Milletvekilliği seçimleri gündeme yavaş yavaş gelirken, muhtemel aday adaylarının isimlerinin telaffuz edilmeye başlandığı şu günlerde okurlarımızdan aldığımız öneri ve düşünceler ışığında bir vekilin; nasıl, neden, niçinlerinin cevaplarını bulmaya çalıştık ve ortaya aşağıda ki gibi bazı önemli detaylar çıktı.
Önümüzde yaklaşan genel seçimlerde milletvekilliği görevini yerine getirmesi için Milletvekili olmak isteyenlerin gireceği bu önemli yarışta aday adayı ve aday olma sürecinin başladığı şu günlerde öncesi de diğer seçimlere olduğu gibi kapalı kapılar ardında ki yapılan kulis çalışmaları gün geçtikçe hızını artırmakta.
Seçime girecek her siyasi parti beş yüz elli kişiyi aday gösterme hazırlığında. Seçimlere girecek parti sayısına göre de aday toplam sayısı değişecek ve sonuçta toplam beş yüz elli kişi milletvekili olacak. Milletvekili olunacak da ne olacak? Hangi özelliklere sahip insanlar milletvekili olacak? Ya da milletvekillerinin özellikleri ne olmalıdır? Sorusunun cevabı gibi sorulara her partinin, her adayın, mevcut milletvekillerinin, entelektüellerin, akademisyenlerin, partilerde görevi olanların, en önemlisi de vatandaşın vereceği tarifi ve cevabı vardır.
Her şeyden önce milletvekilliği; MİLLETİN VEKİLİ olacağından;
Vatandaşın karşısına çıkıp, topluma rehberlik edecek,vatandaşın duygu ve düşüncelerine tercümanlık yapabilecek nitelikli insan profilinin sergileyerek gerektiğinde yüreğini; ortaya koyması lazım. Dostluklar için kullanılan ‘’pazara kadar değil mezara kadar’’ söyleminde olduğu gibi vefalı,kökünü unutmayan;seçimden önce çarşı-Pazar gezip seçim sonrası memleketini unutmayacak biri olmalı.Şeffaf ve eleştiriye açık olmalı, düşüncelerini açıkça söylemekten çekinmeyen, proje üreten ve paylaşımcı biri olmalıdır.Kısaca özü sözü bir olmalı.
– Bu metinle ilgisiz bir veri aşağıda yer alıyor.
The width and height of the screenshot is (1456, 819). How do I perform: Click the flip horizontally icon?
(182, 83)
Bu bağlamda yukarıda tarifi ortaya çıkan sayın adaylarımızın ,bilgileriyle güçlü olması ,taban seçmenine dünyayı anladığını, her geçen gün yerel,ulusal,siyasi ve diplomatik konjektör bazında yeni fikirler üretmek, yeni projeler geliştirmek ve ülkeyi daha ileriye taşıyabilme, vatandaşına, seçmenine daha fazla hizmet verme ve faydalı olma yolunda bilgi birikimine sahip olması gerekir.
“Birikim” diyoruz çünkü bilgi sonsuzdur. Bu bilgi sonsuzluğu içinden ne kadar alabilmişse o aldıkları, o kişinin birikimidir. Bilgi birikimi az olanların adaylığı tek başına anlam ifade etmeyecektir. Her Türk vatandaşının bilgi toplama süreci farklı olduğu gibi anlatımı ve anlaması da farklıdır.
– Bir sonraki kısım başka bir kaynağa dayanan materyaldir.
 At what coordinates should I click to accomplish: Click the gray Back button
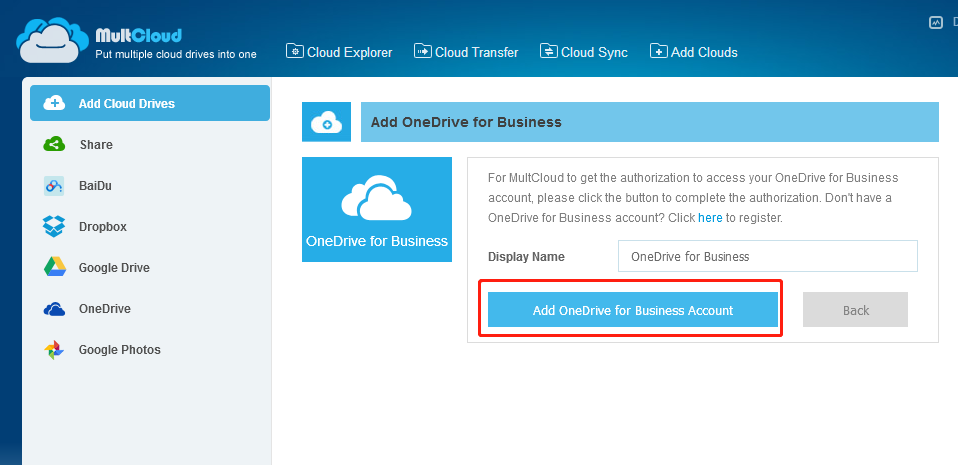(855, 310)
Siyasetin temel unsuru partilerin tabanı olan vatandaşa göre kendisine vekil olacak kişinin bilgisiyle, görgüsüyle,ahlakıyla,edindiği deneyim ile dinamizmi birleştirerek, vasattan öteye geçmeli, okulda okuduğu kitaplar, iş hayatında öğrenmek zorunda kaldığı konuların dışına çıkarak, dünyada özel emeklerle ve yıllarca çalışılarak üretilen sonsuz bilgi deryasına dalmış olmalıdır.
Okumayan, araştırmayan, düşünmeyen, gündemi takip etmeyen, felsefe, sosyal psikoloji, ekonomi, tarih gibi sosyal bilimlerden uzak olan kişi kendisine bu görevi layık görmemeli, bu yarışa katılmamalı ve milletvekili olabilmek için boş yere maddi- manevi çaba göstermemelidir ki, her halükarda partilerin kriterlerinin de bu yönde olması gerektiğine inanıyorum.
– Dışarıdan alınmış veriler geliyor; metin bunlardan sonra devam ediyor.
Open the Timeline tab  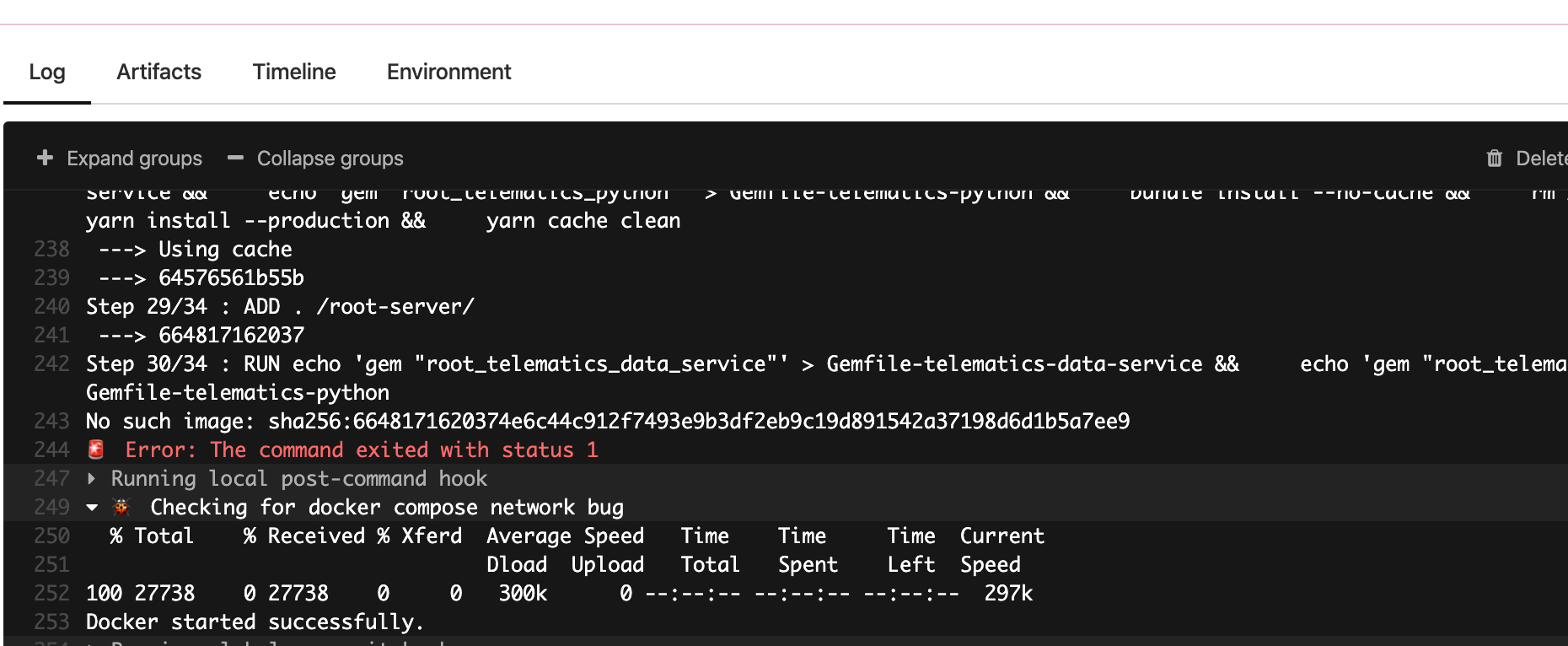click(293, 72)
Bunların yansıra bir milletvekili bu ülkede yaşayan nüfusun tamamının ve gelecekteki nüfusların birebir hayatını etkileyecek konumda, yetki ve sorumluluğunun bilincinde olması gerekir. Yasama organı meclisin kabul ettiği yasalarla ve hükümetin çıkardığı yönetmelik vb. düzenlemelerle hayatımızı doğrudan etkilemektedir.
Vekil;
Suçu da onlar belirler, cezasını da, nasıl eğitim verileceğini de onlar belirler, nasıl inanılacağını da, nasıl memur olunacağını da onlar belirler, nasıl ölüneceğini de, nasıl evlenileceğini de onlar belirler, nasıl giyinileceğini de, ne kadar yemek yiyeceğini de onlar belirler, nerede ibadet edileceğini de…ve tüm bunların vebalinin kendilerinin olduğunu bilmelidir.
Vekil;
Yatağına yattığında, yapmadıkları veya değiştirmedikleri yasalar nedeniyle evinden, ailesinden uzakta çok zor şartlar altında yaşayanları düşünüp uyuyamayandır. Hastanedeki hastayı, hapishanedeki mahkumu, okuldan atılan öğrenciyi, evine ekmek götüremeyen işsizi, ailesinin baskısından bunalan genci, okuldaki öğretmeni, tarlada yatan çiftçiyi, emeği, göz nurunu, bürokratı düşünmeli, bu düşündüklerini anlamalı, yani empati yapabilmelidir. Vebalin farkında olması, empatiyle anlaması, üzerindeki ağır sorumluluğun vicdani sebebidir, hissedendir.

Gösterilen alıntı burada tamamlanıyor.